#### Passage given
★ ★ ★

The memory-tier subsystem implements interleave weighting
for tiers for the purpose of bandwidth optimization.  Each
tier may contain multiple numa nodes, and each tier may have
different weights in relation to each compute node ("from node").

The mempolicy MPOL_INTERLEAVE utilizes the memory-tier subsystem
functions to implement weighted tiering.  By default, since all
tiers default to a weight of 1, the original interleave behavior
is retained.

The mempolicy nodemask does not have to be inclusive of all nodes
in each respective memory tier, though this may lead to a more
complicated calculation in terms of how memory is distributed.

Examples

Weight settings:
echo 0:4 > memory_tier4/interleave_weight
echo 1:3 > memory_tier4/interleave_weight
echo 0:2 > memory_tier22/interleave_weight
echo 1:1 > memory_tier22/interleave_weight

Results:
Tier 1: Nodes(0,1), Weights(4,3) <- from nodes(0,1) respectively
Tier 2: Nodes(2,3), Weights(2,1) <- from nodes(0,1) respectively

Task A:
   cpunode:  0
   nodemask: [0,1]
   weights:  [4]
   allocation result: [0,0,1,1, repeat]
   Notice how weight is split between the nodes

Task B:
   cpunode:  0
   nodemask: [0,2]
   weights:  [4,2]
   allocation result: [0,0,0,0,2,2, repeat]
   Notice how weights are not split, each node
   has the entire weight of the respective tier applied

Task C:
   cpunode: 1
   nodemask: [1,3]
   weights:  [3,1]
   allocation result: [1,1,1,3, repeat]
   Notice the weights differ based on cpunode

Task D:
   cpunode: 0
   nodemask: [0,1,2]
   weights:  [4,2]
   allocation result: [0,0,1,1,2,2]
   Notice how tier1 splits the weight between nodes 0 and 1
   but tier 2 has the entire weight applied to node 2

Task E:
   cpunode:  1
   nodemask: [0,1]
   weights:  [3]
   allocation result: [0,0,1,1]
   Notice how the weight is aligned up to an effective 4, because
   weights are aligned to the number of nodes in the tier.

Signed-off-by: Gregory Price <gregory.price@memverge.com>
---
 include/linux/mempolicy.h |   3 +
 mm/mempolicy.c            | 148 ++++++++++++++++++++++++++++++--------
 2 files changed, 122 insertions(+), 29 deletions(-)

★ ★ ★

#### Record set

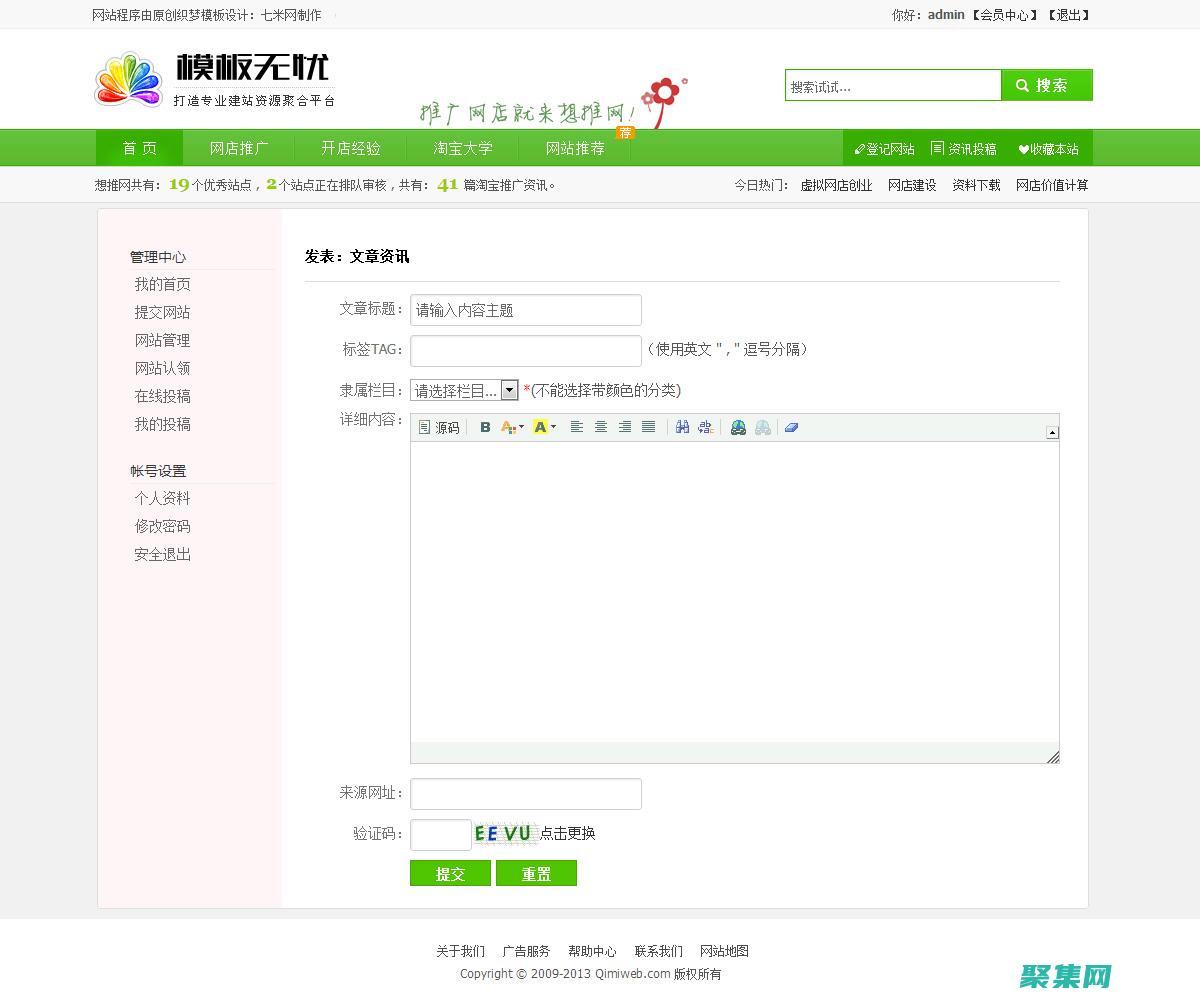Switch editor to source code view
The width and height of the screenshot is (1200, 998).
point(437,427)

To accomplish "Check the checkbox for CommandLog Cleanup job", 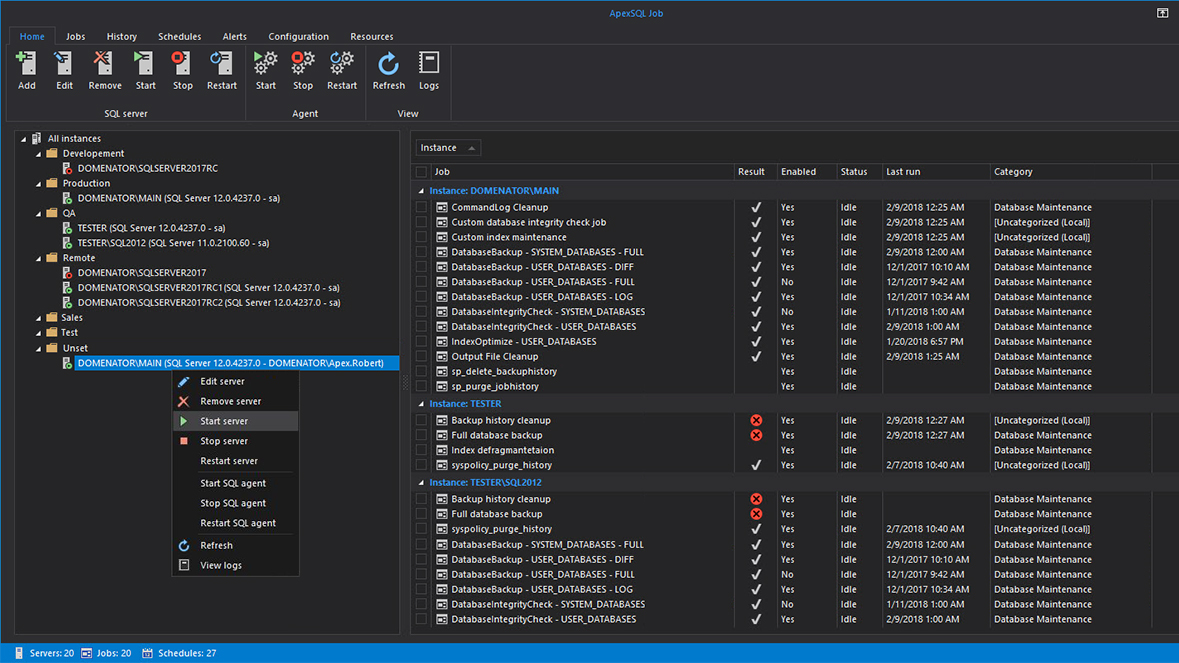I will click(x=421, y=207).
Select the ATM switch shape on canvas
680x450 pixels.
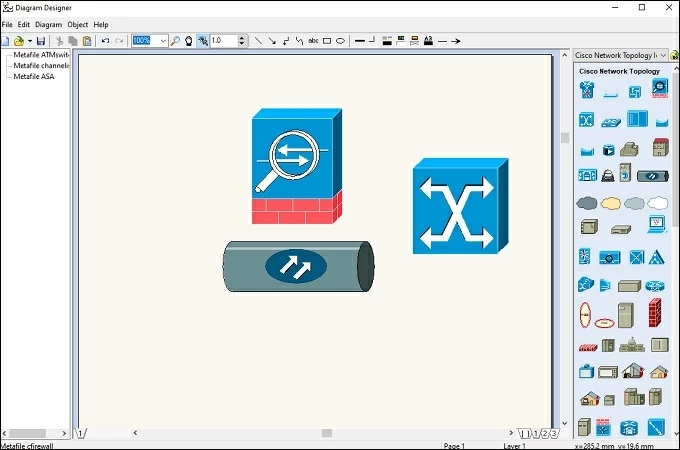pos(460,205)
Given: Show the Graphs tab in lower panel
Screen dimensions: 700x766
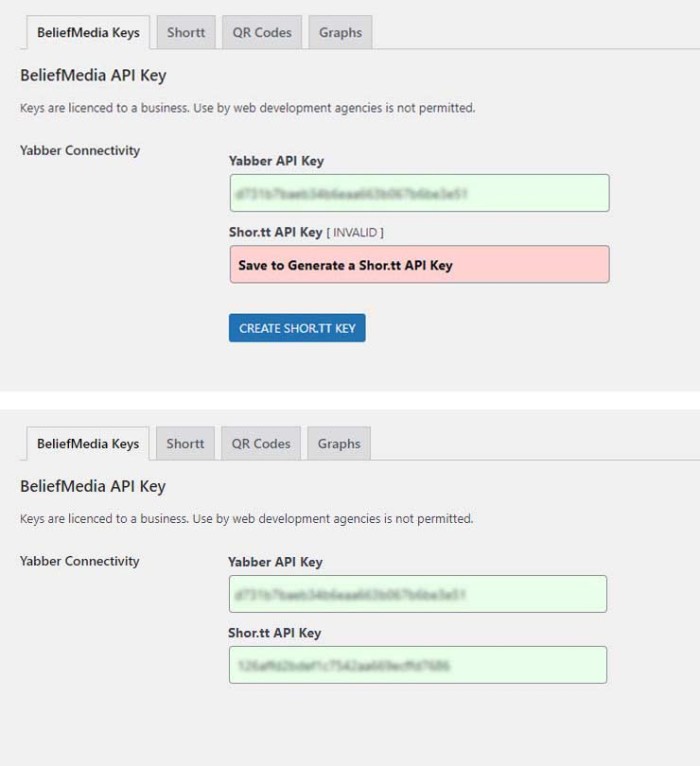Looking at the screenshot, I should coord(339,443).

★ ★ ★

#### Task requirements
**1.** Using the interleave weighting text, answer each question:
(a) What weight do all tiers have by default?
(b) What allocation result is shown for Task B?
(c) In Task E, what effective weight is the weight aligned up to?
**2.** List every nodemask in the example tasks of the interleave weighting text, and give the task each one belongs to.
**3.** Carry on the interleave weighting text, starting right after its final line.
The data that come after the interleave weighting text are from a separate source.

#### Expected outputs
**1.**
(a) 1
(b) [0,0,0,0,2,2, repeat]
(c) 4

**2.**
Task A: [0,1]
Task B: [0,2]
Task C: [1,3]
Task D: [0,1,2]
Task E: [0,1]

**3.**
diff --git a/include/linux/mempolicy.h b/include/linux/mempolicy.h
index d232de7cdc56..ad57fdfdb57a 100644
--- a/include/linux/mempolicy.h
+++ b/include/linux/mempolicy.h
@@ -48,6 +48,9 @@ struct mempolicy {
 	nodemask_t nodes;	/* interleave/bind/perfer */
 	int home_node;		/* Home node to use for MPOL_BIND and MPOL_PREFERRED_MANY */
 
+	/* weighted interleave settings */
+	unsigned char cur_weight;
+
 	union {
 		nodemask_t cpuset_mems_allowed;	/* relative to these nodes */
 		nodemask_t user_nodemask;	/* nodemask passed by user */
diff --git a/mm/mempolicy.c b/mm/mempolicy.c
index f1b00d6ac7ee..131e6e56b2de 100644
--- a/mm/mempolicy.c
+++ b/mm/mempolicy.c
@@ -102,6 +102,7 @@
 #include <linux/mmu_notifier.h>
 #include <linux/printk.h>
 #include <linux/swapops.h>
+#include <linux/memory-tiers.h>
 
 #include <asm/tlbflush.h>
 #include <asm/tlb.h>
@@ -300,6 +301,7 @@ static struct mempolicy *mpol_new(unsigned short mode, unsigned short flags,
 	policy->mode = mode;
 	policy->flags = flags;
 	policy->home_node = NUMA_NO_NODE;
+	policy->cur_weight = 0;
 
 	return policy;
 }
@@ -334,6 +336,7 @@ static void mpol_rebind_nodemask(struct mempolicy *pol, const nodemask_t *nodes)
 		tmp = *nodes;
 
 	pol->nodes = tmp;
+	pol->cur_weight = 0;
 }
 
 static void mpol_rebind_preferred(struct mempolicy *pol,
@@ -881,8 +884,11 @@ static long do_set_mempolicy(unsigned short mode, unsigned short flags,
 
 	old = current->mempolicy;
 	current->mempolicy = new;
-	if (new && new->mode == MPOL_INTERLEAVE)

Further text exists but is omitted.